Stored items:
********************

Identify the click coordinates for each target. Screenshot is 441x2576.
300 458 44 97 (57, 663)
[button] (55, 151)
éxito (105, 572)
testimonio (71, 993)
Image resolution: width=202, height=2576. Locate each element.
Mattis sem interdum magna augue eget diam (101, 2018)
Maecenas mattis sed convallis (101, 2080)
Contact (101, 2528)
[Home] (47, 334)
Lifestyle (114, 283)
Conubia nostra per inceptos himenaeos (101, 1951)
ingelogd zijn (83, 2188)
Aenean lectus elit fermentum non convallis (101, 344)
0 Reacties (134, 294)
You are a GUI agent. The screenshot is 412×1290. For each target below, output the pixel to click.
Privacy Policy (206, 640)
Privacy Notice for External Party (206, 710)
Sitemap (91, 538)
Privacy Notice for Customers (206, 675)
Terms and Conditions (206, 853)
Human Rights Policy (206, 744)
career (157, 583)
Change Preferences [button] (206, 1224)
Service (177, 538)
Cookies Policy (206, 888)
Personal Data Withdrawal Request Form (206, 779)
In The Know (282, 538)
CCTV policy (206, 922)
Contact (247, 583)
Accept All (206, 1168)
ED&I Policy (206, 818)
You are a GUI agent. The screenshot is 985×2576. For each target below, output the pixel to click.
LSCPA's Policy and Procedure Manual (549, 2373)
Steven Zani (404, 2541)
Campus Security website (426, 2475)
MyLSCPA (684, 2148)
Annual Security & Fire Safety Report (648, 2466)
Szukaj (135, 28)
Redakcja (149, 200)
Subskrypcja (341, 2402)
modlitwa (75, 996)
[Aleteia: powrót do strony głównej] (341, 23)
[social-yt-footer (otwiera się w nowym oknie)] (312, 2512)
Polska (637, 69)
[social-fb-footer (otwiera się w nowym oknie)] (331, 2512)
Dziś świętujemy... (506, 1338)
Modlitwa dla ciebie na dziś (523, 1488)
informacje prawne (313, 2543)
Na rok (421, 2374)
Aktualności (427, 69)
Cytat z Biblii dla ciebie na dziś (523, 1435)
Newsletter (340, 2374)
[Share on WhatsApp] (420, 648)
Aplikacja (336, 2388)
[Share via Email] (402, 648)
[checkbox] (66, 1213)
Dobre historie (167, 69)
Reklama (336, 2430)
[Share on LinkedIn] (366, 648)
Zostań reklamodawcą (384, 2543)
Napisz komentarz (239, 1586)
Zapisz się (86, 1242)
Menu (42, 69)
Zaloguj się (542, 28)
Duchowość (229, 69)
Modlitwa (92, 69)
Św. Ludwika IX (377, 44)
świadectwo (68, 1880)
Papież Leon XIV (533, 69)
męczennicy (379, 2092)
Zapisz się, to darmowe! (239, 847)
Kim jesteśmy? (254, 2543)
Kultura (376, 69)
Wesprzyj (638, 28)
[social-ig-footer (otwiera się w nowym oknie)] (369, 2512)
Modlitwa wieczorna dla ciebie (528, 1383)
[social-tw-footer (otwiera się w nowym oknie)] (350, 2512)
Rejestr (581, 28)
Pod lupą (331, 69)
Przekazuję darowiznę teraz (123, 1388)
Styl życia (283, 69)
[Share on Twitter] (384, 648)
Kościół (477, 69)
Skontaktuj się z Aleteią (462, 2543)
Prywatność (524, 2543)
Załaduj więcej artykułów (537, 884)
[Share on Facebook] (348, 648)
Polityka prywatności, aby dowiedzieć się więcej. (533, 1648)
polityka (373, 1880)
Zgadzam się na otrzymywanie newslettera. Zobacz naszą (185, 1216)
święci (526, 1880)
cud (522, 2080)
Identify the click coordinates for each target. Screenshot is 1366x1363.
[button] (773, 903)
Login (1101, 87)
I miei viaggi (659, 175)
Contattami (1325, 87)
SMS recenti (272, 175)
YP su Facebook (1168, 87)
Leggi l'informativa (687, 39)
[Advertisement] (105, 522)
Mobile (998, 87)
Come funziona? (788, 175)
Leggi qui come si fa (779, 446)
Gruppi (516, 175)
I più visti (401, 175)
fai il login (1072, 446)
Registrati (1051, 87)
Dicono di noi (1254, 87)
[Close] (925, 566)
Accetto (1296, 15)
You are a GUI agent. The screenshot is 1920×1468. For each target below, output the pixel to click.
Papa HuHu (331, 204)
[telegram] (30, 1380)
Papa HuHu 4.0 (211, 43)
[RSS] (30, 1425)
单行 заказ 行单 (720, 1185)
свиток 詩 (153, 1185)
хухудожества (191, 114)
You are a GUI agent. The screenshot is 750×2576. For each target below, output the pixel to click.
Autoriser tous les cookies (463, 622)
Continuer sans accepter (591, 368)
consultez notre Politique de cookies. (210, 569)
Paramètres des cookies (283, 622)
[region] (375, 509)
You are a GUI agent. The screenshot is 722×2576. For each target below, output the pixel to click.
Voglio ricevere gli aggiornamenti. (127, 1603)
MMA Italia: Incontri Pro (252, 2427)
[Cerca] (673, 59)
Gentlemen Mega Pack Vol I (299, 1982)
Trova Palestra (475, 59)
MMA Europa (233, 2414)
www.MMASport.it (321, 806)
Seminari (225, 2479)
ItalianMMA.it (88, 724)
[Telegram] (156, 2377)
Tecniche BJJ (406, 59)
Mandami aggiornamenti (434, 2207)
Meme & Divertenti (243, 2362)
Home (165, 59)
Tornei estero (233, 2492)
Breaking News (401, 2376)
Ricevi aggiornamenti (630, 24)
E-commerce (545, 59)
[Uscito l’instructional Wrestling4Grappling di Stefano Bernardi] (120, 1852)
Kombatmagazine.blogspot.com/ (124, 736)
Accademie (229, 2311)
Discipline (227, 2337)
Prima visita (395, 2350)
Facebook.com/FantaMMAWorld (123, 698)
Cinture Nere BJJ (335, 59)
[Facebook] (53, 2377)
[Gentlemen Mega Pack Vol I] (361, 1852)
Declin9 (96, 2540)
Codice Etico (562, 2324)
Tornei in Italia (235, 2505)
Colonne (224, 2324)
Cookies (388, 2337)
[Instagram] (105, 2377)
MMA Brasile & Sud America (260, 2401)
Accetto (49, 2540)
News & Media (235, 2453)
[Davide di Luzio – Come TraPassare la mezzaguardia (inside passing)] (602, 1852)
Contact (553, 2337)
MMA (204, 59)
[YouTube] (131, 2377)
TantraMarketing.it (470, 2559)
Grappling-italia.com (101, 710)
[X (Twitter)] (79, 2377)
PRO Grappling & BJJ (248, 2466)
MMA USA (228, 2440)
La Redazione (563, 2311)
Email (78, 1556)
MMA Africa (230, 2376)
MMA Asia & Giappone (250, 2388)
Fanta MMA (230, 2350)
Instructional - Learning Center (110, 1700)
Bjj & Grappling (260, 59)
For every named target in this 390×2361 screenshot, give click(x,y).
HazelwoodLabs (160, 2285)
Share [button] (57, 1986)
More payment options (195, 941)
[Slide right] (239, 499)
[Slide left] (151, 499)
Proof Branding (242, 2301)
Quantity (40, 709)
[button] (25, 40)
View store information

********************

**Work order:**
Among the records above, only the lines between the line holding "Contattami (1325, 87)" and the line holding "fai il login (1072, 446)", inclusive, are to be output, exactly as written.

**Exercise answer:**
Contattami (1325, 87)
SMS recenti (272, 175)
YP su Facebook (1168, 87)
Leggi l'informativa (687, 39)
[Advertisement] (105, 522)
Mobile (998, 87)
Come funziona? (788, 175)
Leggi qui come si fa (779, 446)
Gruppi (516, 175)
I più visti (401, 175)
fai il login (1072, 446)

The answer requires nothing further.